**GOAL OF THE EXERCISE**
Give the lines that run from the one containing "The width and" through the one containing "Image resolution: width=1251" as a JSON list of strings, one string per line, with blank lines and pictures left out.

**ENTRIES PROVIDED**
>>>>>
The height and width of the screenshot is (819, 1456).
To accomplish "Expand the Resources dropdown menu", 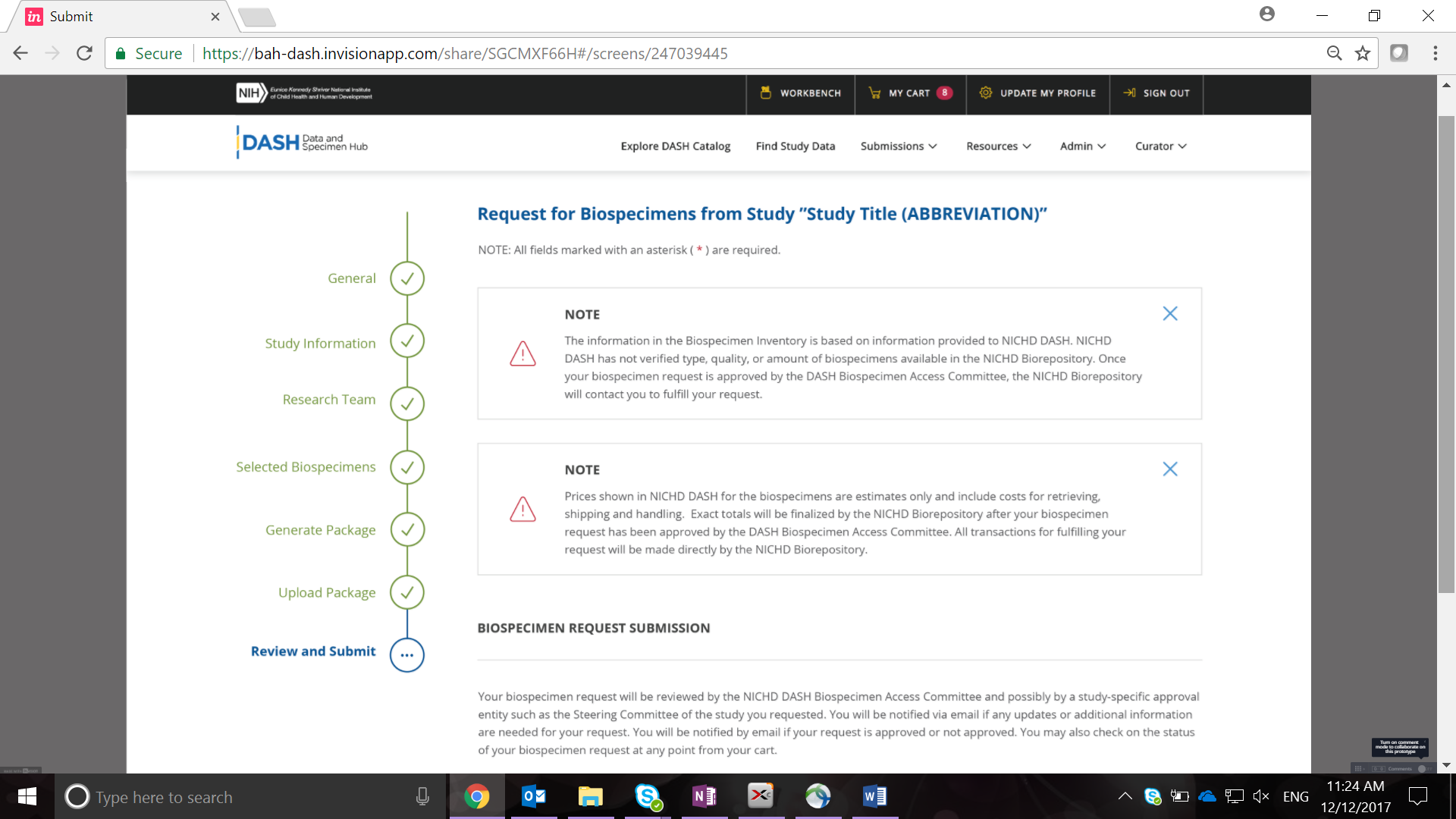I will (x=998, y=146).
<<<<<
>>>>>
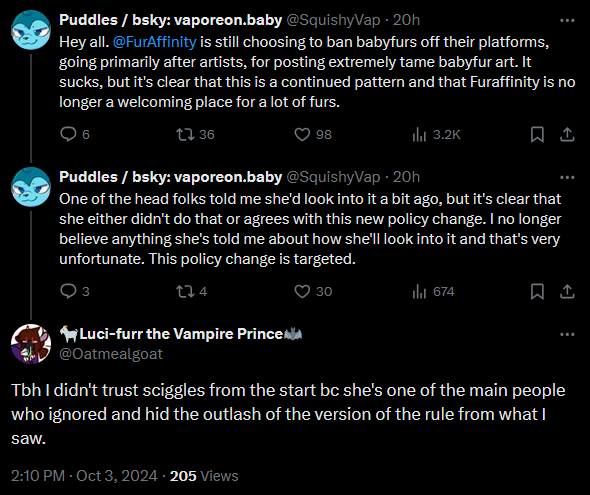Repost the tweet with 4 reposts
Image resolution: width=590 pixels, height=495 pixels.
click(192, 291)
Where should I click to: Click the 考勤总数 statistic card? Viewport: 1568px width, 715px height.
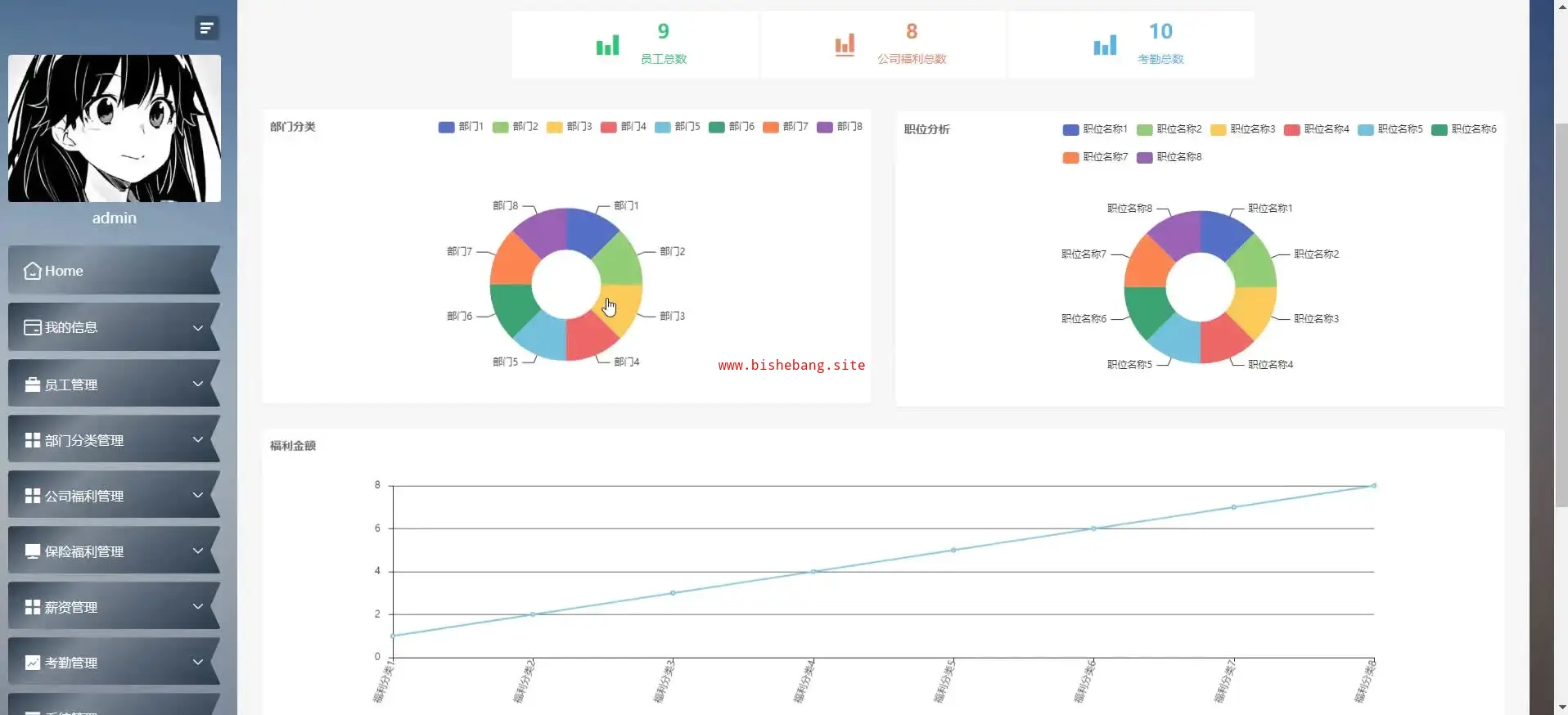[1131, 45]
<<<<<
>>>>>
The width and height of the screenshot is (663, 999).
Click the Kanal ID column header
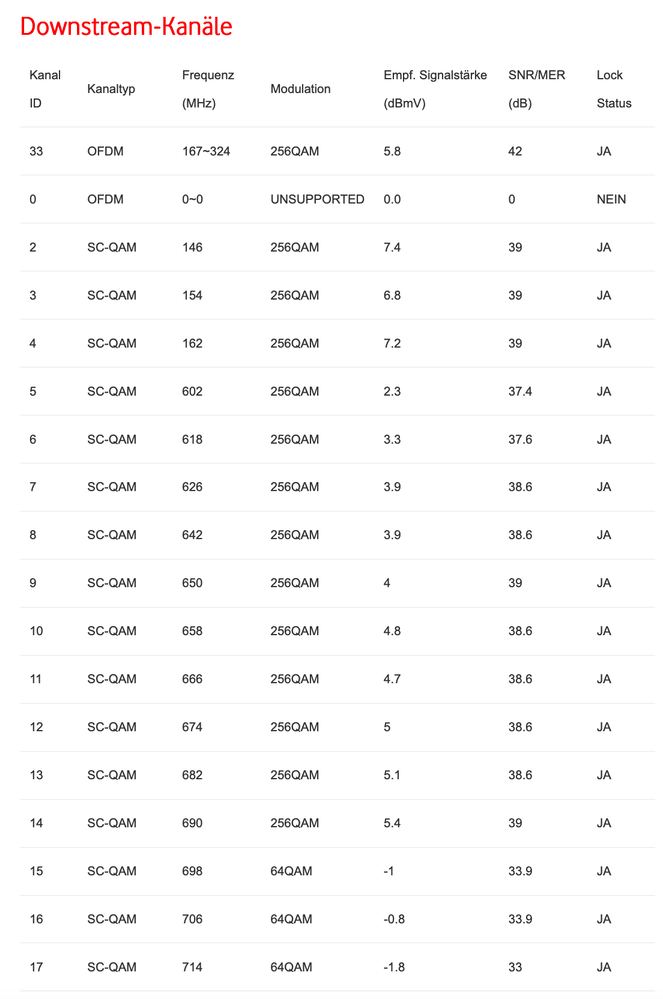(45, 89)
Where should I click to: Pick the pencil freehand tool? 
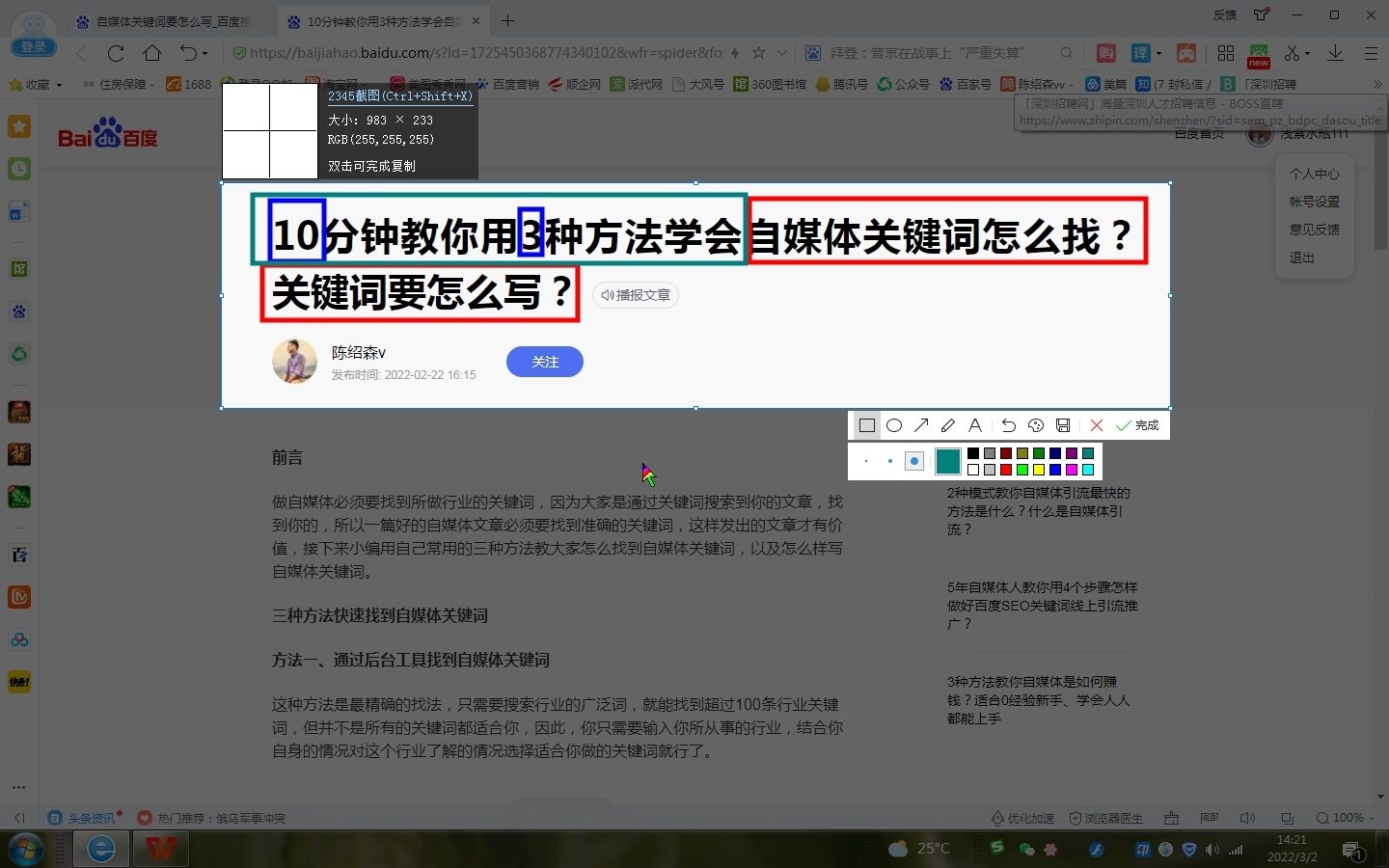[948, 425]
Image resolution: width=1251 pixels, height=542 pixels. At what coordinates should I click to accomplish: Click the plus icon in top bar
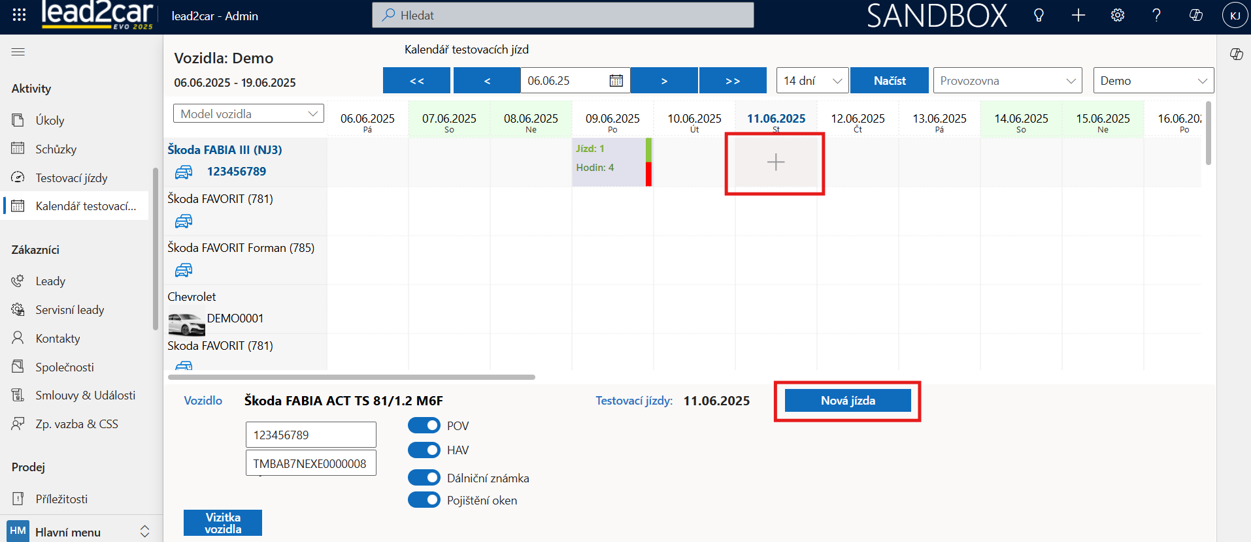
<<<<<
**REPLY TO THE TASK**
[
  "The width and height of the screenshot is (663, 999).",
  "Click the Kanal ID column header",
  "(45, 89)",
  "Where should I click to: Pick the pencil freehand tool? ",
  "[948, 425]",
  "Image resolution: width=1251 pixels, height=542 pixels. At what coordinates should I click to accomplish: Click the plus icon in top bar"
]